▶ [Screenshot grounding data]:

--------

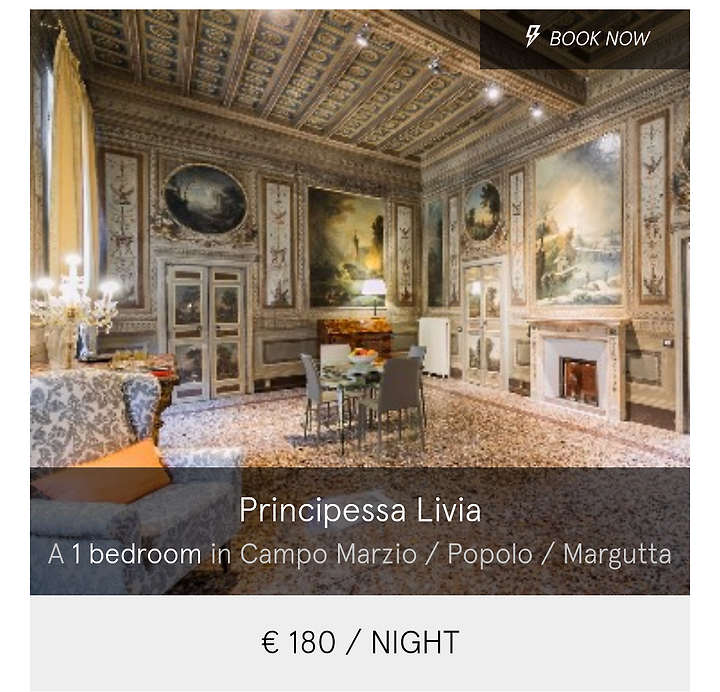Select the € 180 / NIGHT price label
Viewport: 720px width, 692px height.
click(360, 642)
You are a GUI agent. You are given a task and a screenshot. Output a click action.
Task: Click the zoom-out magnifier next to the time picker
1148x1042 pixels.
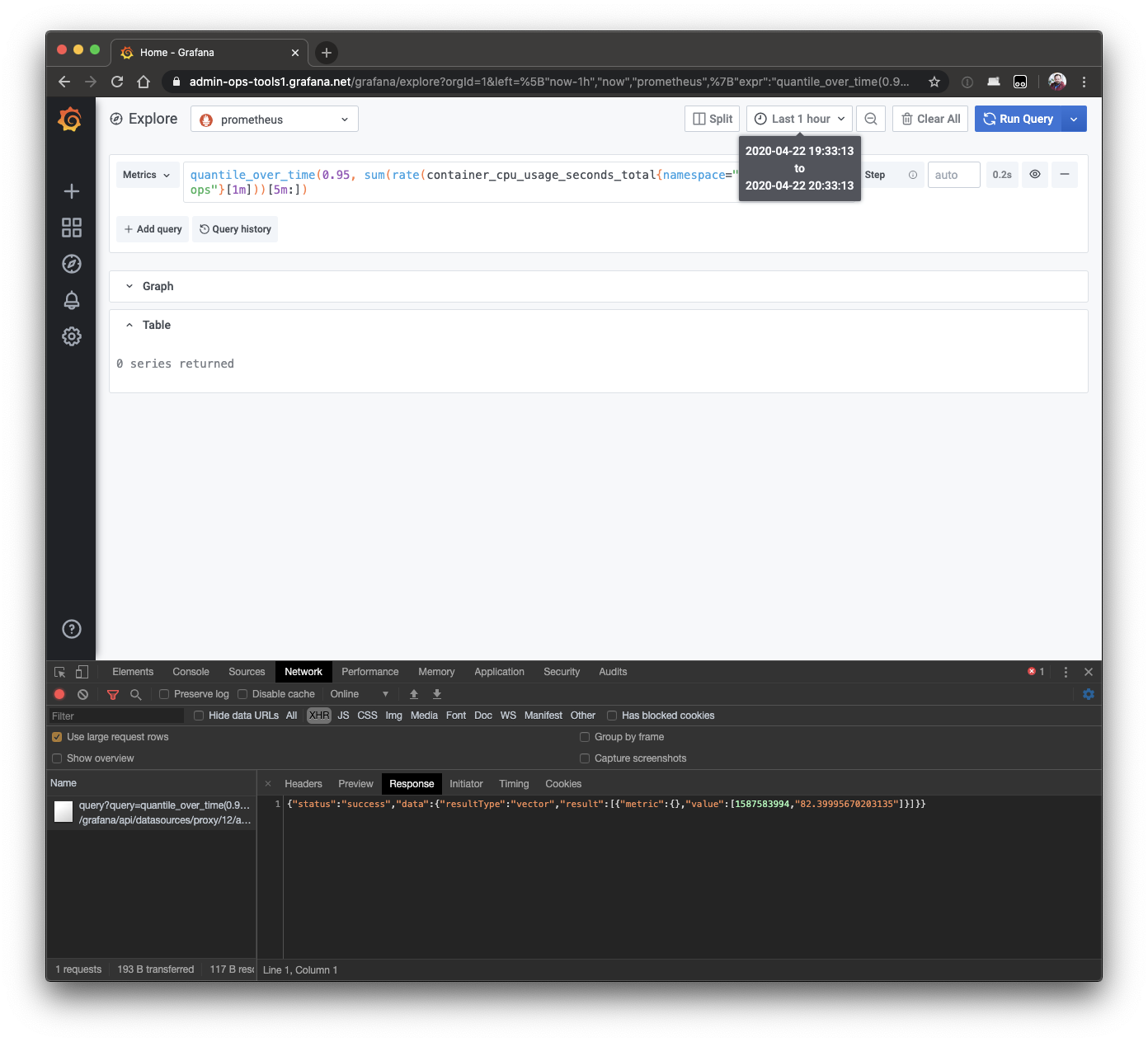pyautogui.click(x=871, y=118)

--------

▶ [Exercise details]: Repeat verbatim the range of lines that opens at the line containing "You are a GUI" and closes at the last line of the entries, excluding all pictures.

▶ [Answer to this problem]:
You are a GUI agent. You are given a task and a screenshot. Output a click action.
Task: Click the zoom-out magnifier next to the time picker
1148x1042 pixels.
pyautogui.click(x=871, y=118)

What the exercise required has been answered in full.